Continue the commentary on the disappointments and achievements of Democratic presidents from where it stops.

■ Document passage ■
::::
Let’s just go through some disappointments from the last few Democratic presidents: FDR and Japanese Internment and Social Security Act’s exclusion of minorities? JFK/LBJ and Vietnam? LBJ literally passed civil rights and threw up his hands. Jimmy Carter’s lasting domestic success was bring open religiosity to the oval office. Bill Clinton’s far right financial reform and welfare reform.

Yea. So I agree. Drone war and Drug War really, really suck. We need to get out of Afghanistan faster (even though he promised to prosecute that war in his 2008 campaign). I don’t like the “grand bargain” including social security. I don’t like that some stupid edited tape was enough to make one of his cabinet secretaries fire a hero like Shirley Sherrod. I think Dodd-Frank could have had more financial reform or established a more independent CFPB, I think medicare for all plus optional private supplemental insurance would be the best system. I also think he has done a lot. He has passed a surprising amount of legislation of considerable heft, nominated two liberal Democratic women to the US Supreme Court and he is an affirming executive of our federal government which means FEMA actually works. The EPA actually does things. No president was a saint. It’s not the job description. Stop expecting a liberal unicorn president. They didn’t exist on the West Wing or in real life.
::::
■ Data section ■
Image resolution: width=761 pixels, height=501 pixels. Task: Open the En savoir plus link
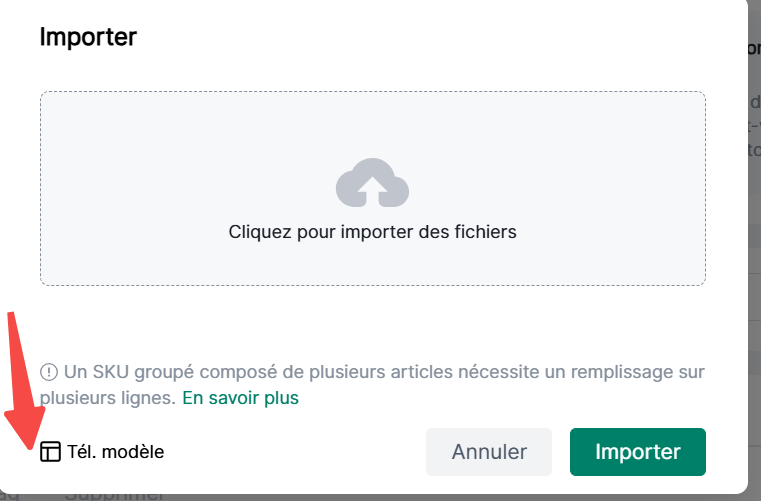tap(240, 398)
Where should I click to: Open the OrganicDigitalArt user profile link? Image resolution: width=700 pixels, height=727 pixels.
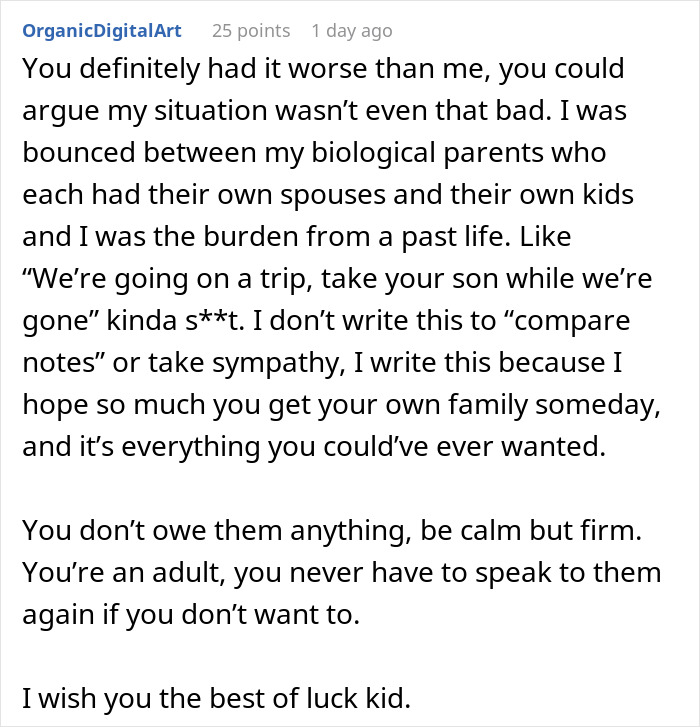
::::
■ The answer ■
If you want to vote for someone else, then just say the truth: I didn’t realize what the Democratic party was, I had an a-historical view of the modern American presidency and Democratic politics, I am a socialist/green/communist whatever and go do that. But also remember, that position is the position that you should also be cool with Romney f8cking up for 4 years and then seeing if we can pick up the pieces afterwards.

In Republican Obama is Secret [insert wild archetype here] dependent on teleprompter affirmative action Land (pundits, pols and political people)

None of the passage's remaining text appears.